[START]
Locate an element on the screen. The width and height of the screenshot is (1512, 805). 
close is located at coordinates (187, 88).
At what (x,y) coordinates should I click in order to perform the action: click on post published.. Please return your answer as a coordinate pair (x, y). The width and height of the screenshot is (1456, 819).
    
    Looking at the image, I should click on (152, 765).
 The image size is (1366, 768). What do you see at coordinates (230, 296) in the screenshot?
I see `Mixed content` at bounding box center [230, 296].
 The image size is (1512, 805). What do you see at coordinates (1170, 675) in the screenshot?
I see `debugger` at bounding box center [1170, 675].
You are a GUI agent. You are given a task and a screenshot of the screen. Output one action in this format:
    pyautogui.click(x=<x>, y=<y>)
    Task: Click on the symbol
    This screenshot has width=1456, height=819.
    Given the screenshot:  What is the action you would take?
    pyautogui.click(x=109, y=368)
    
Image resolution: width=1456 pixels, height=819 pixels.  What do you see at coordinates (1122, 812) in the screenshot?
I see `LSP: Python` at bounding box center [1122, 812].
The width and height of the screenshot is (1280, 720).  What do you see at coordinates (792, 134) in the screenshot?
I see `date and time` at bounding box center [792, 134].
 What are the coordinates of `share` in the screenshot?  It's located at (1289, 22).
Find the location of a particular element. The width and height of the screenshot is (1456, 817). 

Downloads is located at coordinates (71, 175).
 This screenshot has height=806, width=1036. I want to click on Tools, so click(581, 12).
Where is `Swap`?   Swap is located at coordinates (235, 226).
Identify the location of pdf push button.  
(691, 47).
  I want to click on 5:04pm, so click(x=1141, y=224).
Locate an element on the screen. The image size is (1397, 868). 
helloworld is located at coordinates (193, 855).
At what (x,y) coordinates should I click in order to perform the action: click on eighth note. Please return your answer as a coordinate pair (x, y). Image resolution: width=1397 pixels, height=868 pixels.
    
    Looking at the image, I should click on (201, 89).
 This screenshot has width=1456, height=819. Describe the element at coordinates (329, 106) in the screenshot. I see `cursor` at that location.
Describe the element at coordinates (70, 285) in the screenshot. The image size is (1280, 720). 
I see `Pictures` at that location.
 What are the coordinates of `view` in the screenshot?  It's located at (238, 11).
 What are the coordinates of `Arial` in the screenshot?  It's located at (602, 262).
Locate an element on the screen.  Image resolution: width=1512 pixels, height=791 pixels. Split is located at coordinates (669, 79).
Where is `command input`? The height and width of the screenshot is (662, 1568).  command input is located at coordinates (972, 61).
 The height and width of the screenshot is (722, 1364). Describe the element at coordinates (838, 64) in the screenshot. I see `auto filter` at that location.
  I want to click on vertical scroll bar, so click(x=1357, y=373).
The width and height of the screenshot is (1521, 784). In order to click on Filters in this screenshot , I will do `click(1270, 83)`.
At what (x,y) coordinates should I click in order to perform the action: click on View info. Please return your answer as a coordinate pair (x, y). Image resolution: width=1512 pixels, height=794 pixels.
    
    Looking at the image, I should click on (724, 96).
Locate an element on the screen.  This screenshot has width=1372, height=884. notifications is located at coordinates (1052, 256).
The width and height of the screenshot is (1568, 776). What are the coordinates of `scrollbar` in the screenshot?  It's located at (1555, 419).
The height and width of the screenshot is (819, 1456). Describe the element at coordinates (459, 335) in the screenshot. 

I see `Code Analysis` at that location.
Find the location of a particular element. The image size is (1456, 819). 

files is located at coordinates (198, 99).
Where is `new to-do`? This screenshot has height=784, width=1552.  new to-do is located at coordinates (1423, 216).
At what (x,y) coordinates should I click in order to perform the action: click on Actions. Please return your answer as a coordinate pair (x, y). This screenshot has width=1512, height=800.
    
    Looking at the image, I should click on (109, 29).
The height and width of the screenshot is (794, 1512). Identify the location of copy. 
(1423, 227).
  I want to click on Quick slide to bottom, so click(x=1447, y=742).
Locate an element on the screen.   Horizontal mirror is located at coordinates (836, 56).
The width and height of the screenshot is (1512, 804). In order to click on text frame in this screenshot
[END]
Render the items above as a JSON list of strings, one string per line, with blank lines omitted.

FINISHED ANSWER:
[
  "Locate an element on the screen. The width and height of the screenshot is (1512, 805). ",
  "close is located at coordinates (187, 88).",
  "At what (x,y) coordinates should I click in order to perform the action: click on post published.. Please return your answer as a coordinate pair (x, y). The width and height of the screenshot is (1456, 819).",
  "    Looking at the image, I should click on (152, 765).",
  " The image size is (1366, 768). What do you see at coordinates (230, 296) in the screenshot?",
  "I see `Mixed content` at bounding box center [230, 296].",
  " The image size is (1512, 805). What do you see at coordinates (1170, 675) in the screenshot?",
  "I see `debugger` at bounding box center [1170, 675].",
  "You are a GUI agent. You are given a task and a screenshot of the screen. Output one action in this format:",
  "    pyautogui.click(x=<x>, y=<y>)",
  "    Task: Click on the symbol",
  "    This screenshot has width=1456, height=819.",
  "    Given the screenshot:  What is the action you would take?",
  "    pyautogui.click(x=109, y=368)",
  "Image resolution: width=1456 pixels, height=819 pixels.  What do you see at coordinates (1122, 812) in the screenshot?",
  "I see `LSP: Python` at bounding box center [1122, 812].",
  "The width and height of the screenshot is (1280, 720).  What do you see at coordinates (792, 134) in the screenshot?",
  "I see `date and time` at bounding box center [792, 134].",
  " What are the coordinates of `share` in the screenshot?  It's located at (1289, 22).",
  "Find the location of a particular element. The width and height of the screenshot is (1456, 817). ",
  "Downloads is located at coordinates (71, 175).",
  " This screenshot has height=806, width=1036. I want to click on Tools, so click(581, 12).",
  "Where is `Swap`?   Swap is located at coordinates (235, 226).",
  "Identify the location of pdf push button.  ",
  "(691, 47).",
  "  I want to click on 5:04pm, so click(x=1141, y=224).",
  "Locate an element on the screen. The image size is (1397, 868). ",
  "helloworld is located at coordinates (193, 855).",
  "At what (x,y) coordinates should I click in order to perform the action: click on eighth note. Please return your answer as a coordinate pair (x, y). Image resolution: width=1397 pixels, height=868 pixels.",
  "    Looking at the image, I should click on (201, 89).",
  " This screenshot has width=1456, height=819. Describe the element at coordinates (329, 106) in the screenshot. I see `cursor` at that location.",
  "Describe the element at coordinates (70, 285) in the screenshot. The image size is (1280, 720). ",
  "I see `Pictures` at that location.",
  " What are the coordinates of `view` in the screenshot?  It's located at (238, 11).",
  " What are the coordinates of `Arial` in the screenshot?  It's located at (602, 262).",
  "Locate an element on the screen.  Image resolution: width=1512 pixels, height=791 pixels. Split is located at coordinates (669, 79).",
  "Where is `command input`? The height and width of the screenshot is (662, 1568).  command input is located at coordinates (972, 61).",
  " The height and width of the screenshot is (722, 1364). Describe the element at coordinates (838, 64) in the screenshot. I see `auto filter` at that location.",
  "  I want to click on vertical scroll bar, so click(x=1357, y=373).",
  "The width and height of the screenshot is (1521, 784). In order to click on Filters in this screenshot , I will do `click(1270, 83)`.",
  "At what (x,y) coordinates should I click in order to perform the action: click on View info. Please return your answer as a coordinate pair (x, y). Image resolution: width=1512 pixels, height=794 pixels.",
  "    Looking at the image, I should click on (724, 96).",
  "Locate an element on the screen.  This screenshot has width=1372, height=884. notifications is located at coordinates (1052, 256).",
  "The width and height of the screenshot is (1568, 776). What are the coordinates of `scrollbar` in the screenshot?  It's located at (1555, 419).",
  "The height and width of the screenshot is (819, 1456). Describe the element at coordinates (459, 335) in the screenshot. ",
  "I see `Code Analysis` at that location.",
  "Find the location of a particular element. The image size is (1456, 819). ",
  "files is located at coordinates (198, 99).",
  "Where is `new to-do`? This screenshot has height=784, width=1552.  new to-do is located at coordinates (1423, 216).",
  "At what (x,y) coordinates should I click in order to perform the action: click on Actions. Please return your answer as a coordinate pair (x, y). This screenshot has width=1512, height=800.",
  "    Looking at the image, I should click on (109, 29).",
  "The height and width of the screenshot is (794, 1512). Identify the location of copy. ",
  "(1423, 227).",
  "  I want to click on Quick slide to bottom, so click(x=1447, y=742).",
  "Locate an element on the screen.   Horizontal mirror is located at coordinates (836, 56).",
  "The width and height of the screenshot is (1512, 804). In order to click on text frame in this screenshot"
]